GOAL OF THE EXERCISE.
Pull every line with "screenshot" from the material.

RECORDED DATA.
§ §
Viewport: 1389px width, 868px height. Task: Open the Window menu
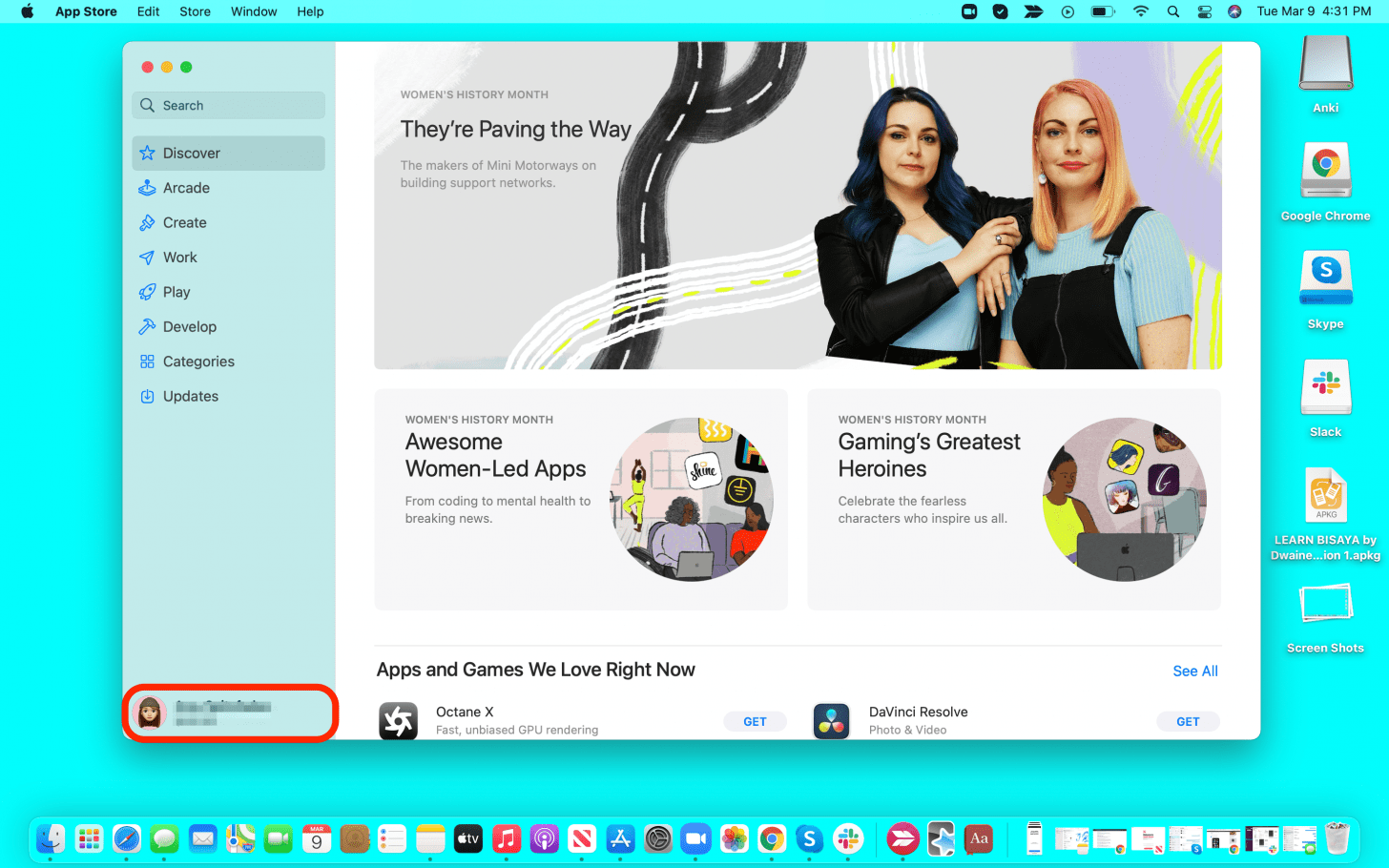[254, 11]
§ §
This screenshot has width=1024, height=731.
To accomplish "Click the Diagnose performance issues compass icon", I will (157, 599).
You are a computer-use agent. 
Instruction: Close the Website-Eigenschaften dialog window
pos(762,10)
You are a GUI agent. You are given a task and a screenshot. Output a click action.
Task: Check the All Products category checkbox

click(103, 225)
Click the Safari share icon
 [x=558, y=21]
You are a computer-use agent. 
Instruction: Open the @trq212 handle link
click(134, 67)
§ §
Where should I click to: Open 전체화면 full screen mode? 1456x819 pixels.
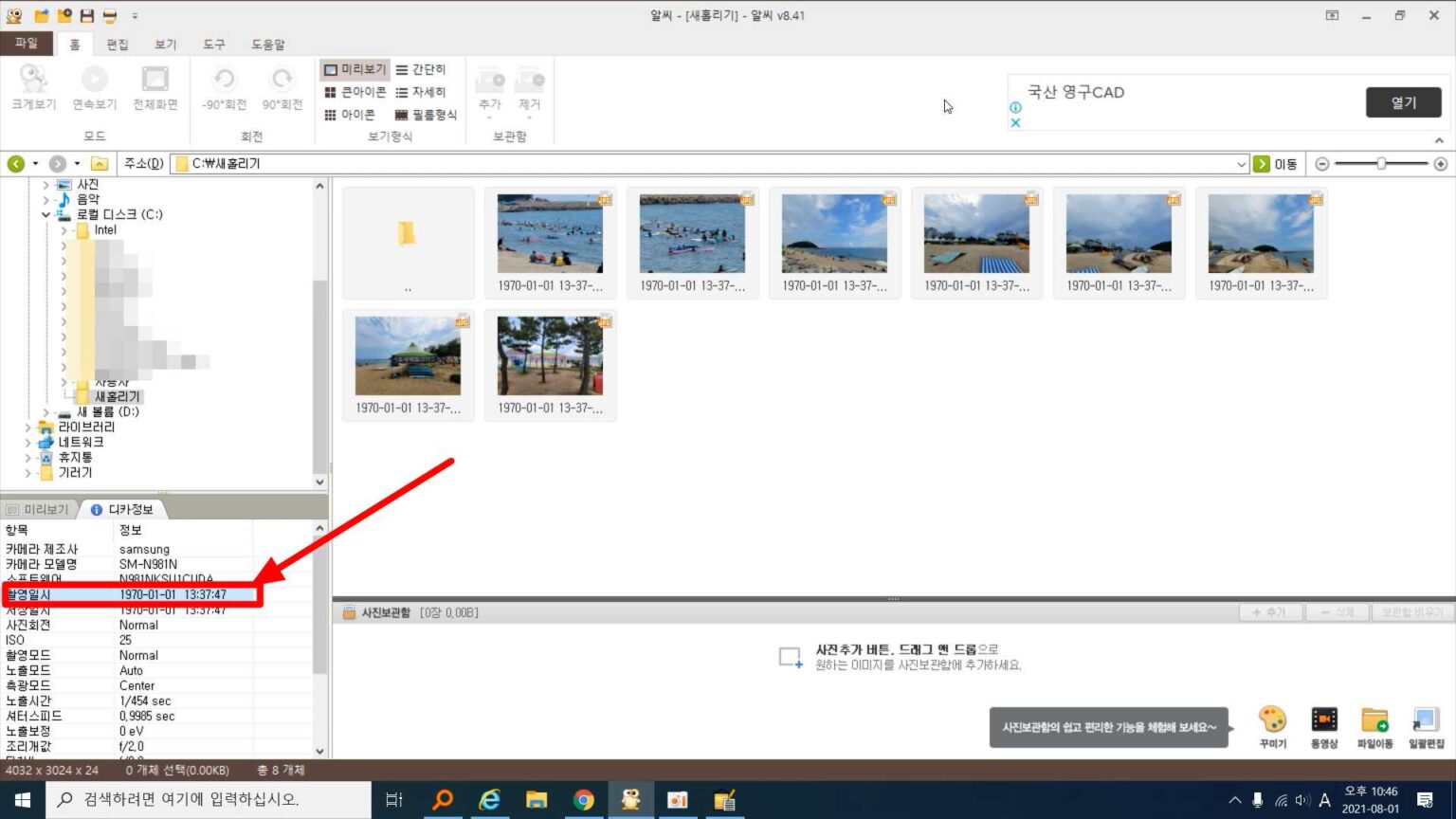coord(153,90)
§ §
EXERCISE RESPONSE.
This screenshot has width=1024, height=731.
You are a GUI agent. You are given a task and a screenshot. Output a click action.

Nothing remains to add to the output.